Insidious exponential integral

I hope that someone's up for the challenge; I'm attempting to solve this via computer:

\begin{equation} \int_{-\pi}^\pi{\displaystyle \frac{e^{i\cdot a\cdot t}(e^{i\cdot b\cdot t}-1)(e^{i\cdot c \cdot t}-1)}{(e^{i\cdot t}-1)(e^{i\cdot d \cdot t}+1)(e^{i\cdot f \cdot t}-1)} \dots dt} \end{equation}

I want to know if it's possible to break this up into simpler subproblems. You can use just about anything to do this, but there is one restriction. In computer science terms, I want this to be in $P$.

Let me try to explain. I don't want the work I have to do grow exponentially.

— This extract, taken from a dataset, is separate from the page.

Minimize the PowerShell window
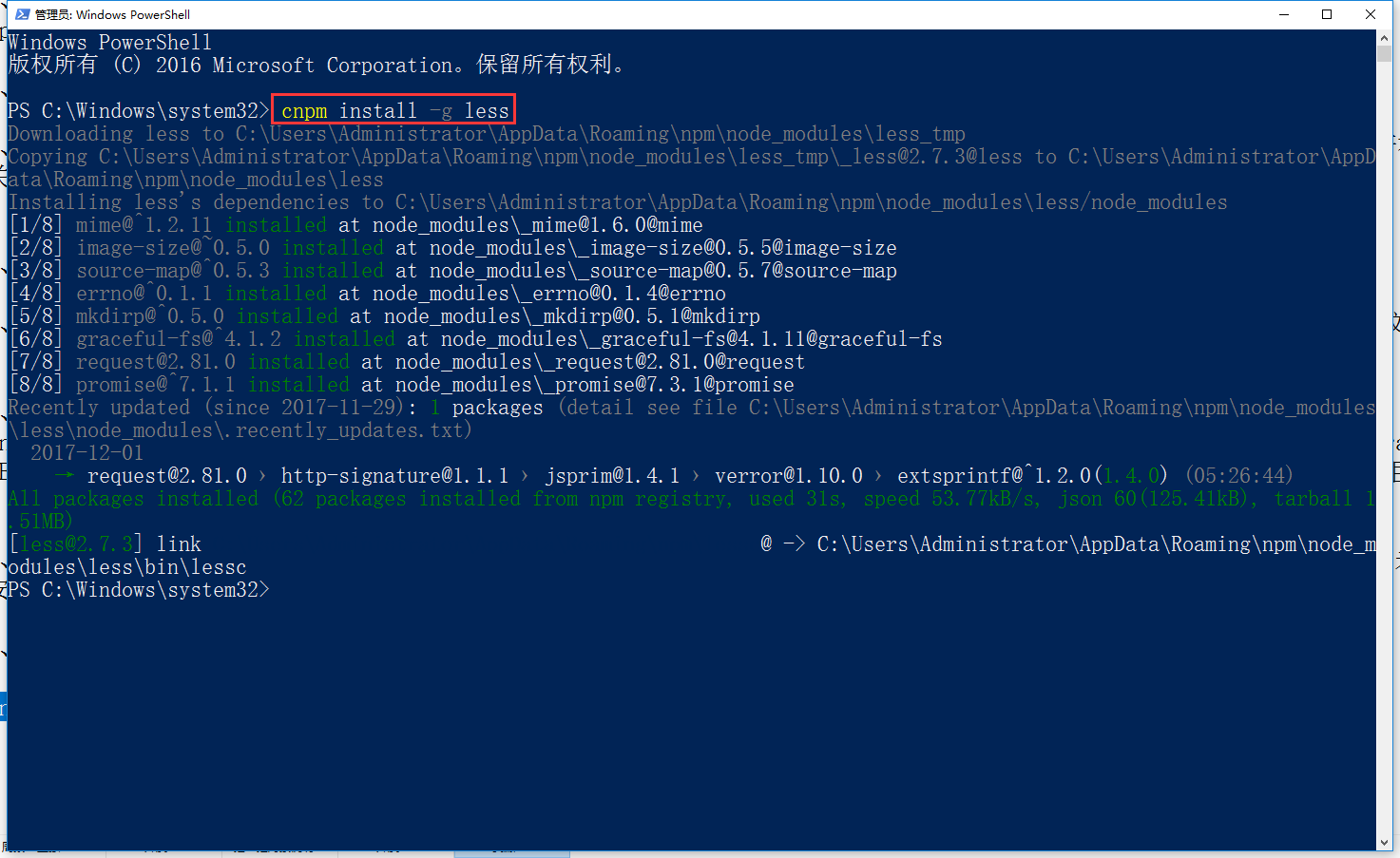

For instance, if I break up the integral into two integrals, I don't want to double the amount of work I have to do. I don't want to dramatically increase the amount of work I have to do by breaking things apart, I want to keep things fairly fast.

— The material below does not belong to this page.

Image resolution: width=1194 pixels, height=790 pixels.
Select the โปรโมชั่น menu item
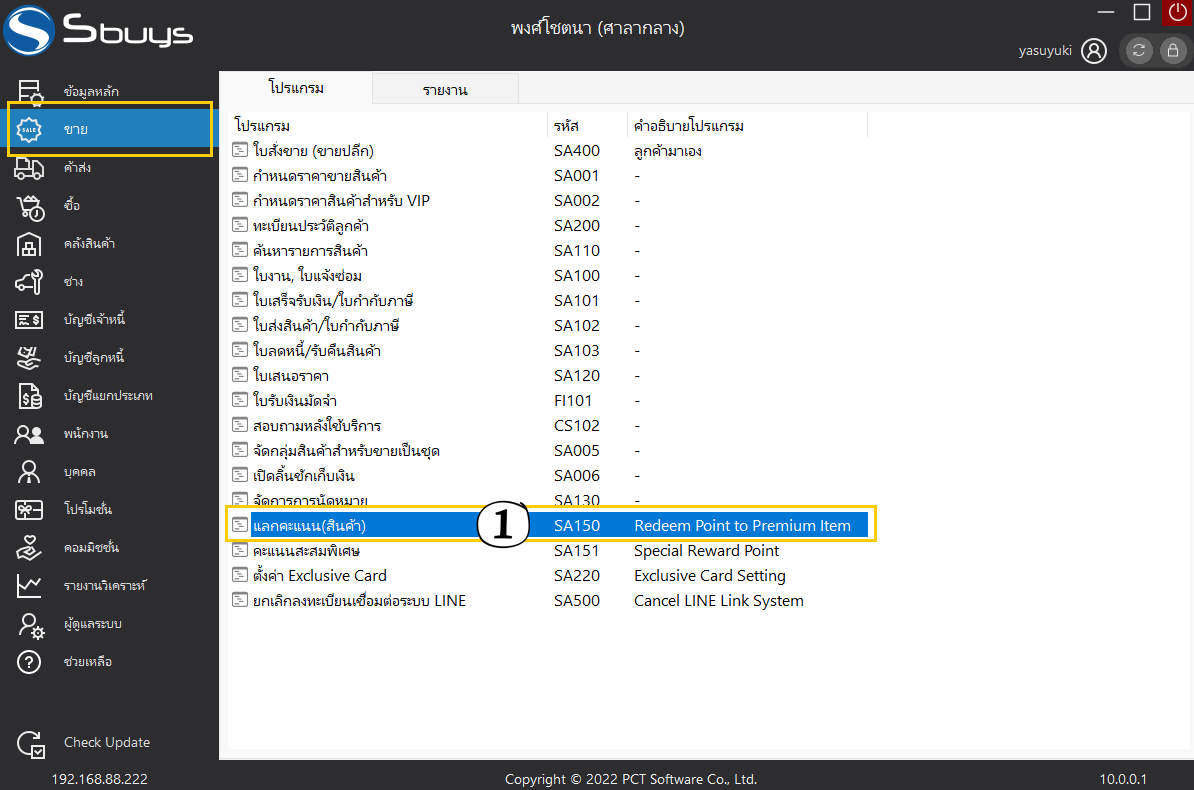[x=88, y=510]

EDIT I'd prefer to see integration techniques used for this.


Solution 1:

This is at least as hard as the Number Partition Problem (or the related Subset Sum) and is probably equivalent. The Number Partition Problem is NP-Complete so the solution to such an integral is, in general, probably not polynomial time solvable.

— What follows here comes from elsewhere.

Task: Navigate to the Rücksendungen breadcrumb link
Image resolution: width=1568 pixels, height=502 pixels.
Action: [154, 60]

To see that it's at least as hard, I will consider a special case of your integral. First notice that:

$$ a_k \in \mathbb{N}, \ \ k \in [ 0, 1, \dots, n-1 ] $$

$$ \mathbb{I}_{\sigma, a} = \frac{1}{2 \pi} \int_{-\pi}^{\pi} e^{ i \theta \sum_{k=0}^{n-1} \sigma_k a_k } d\theta $$

for $ \sigma_k \in \{-1, 1\}$.

Notice that $\mathbb{I}_{\sigma, a}$ will be 1 if the sum $\sum_{k=0}^{n-1} \sigma_k a_k = 0$. Otherwise $\mathbb{I}_{\sigma, a}$ will be 0. This gives us an indicator function to test whether the configuration is perfect or not.

Define $Z_a$ as follows:

$$ Z_{ a } = \int_{-\pi}^{\pi} \prod_{k=0}^{n-1} ( e^{i \theta a_k} + e^{- i \theta a_k } ) d\theta = \int_{-\pi}^{\pi} e^{- i \theta \sum_{k=0}^{n-1} a_k } \prod_{k=0}^{n-1} (e^{ 2 i a_k } + 1 ) d\theta $$

and notice that $Z_a$ also equals the sum of all indicator functions:

$$ Z_a = \sum_{ <\sigma> } \mathbb{I}_{\sigma, a} $$

where $<\sigma>$ denotes all possible configurations of $ \sigma_k \in \{ -1, 1\}$.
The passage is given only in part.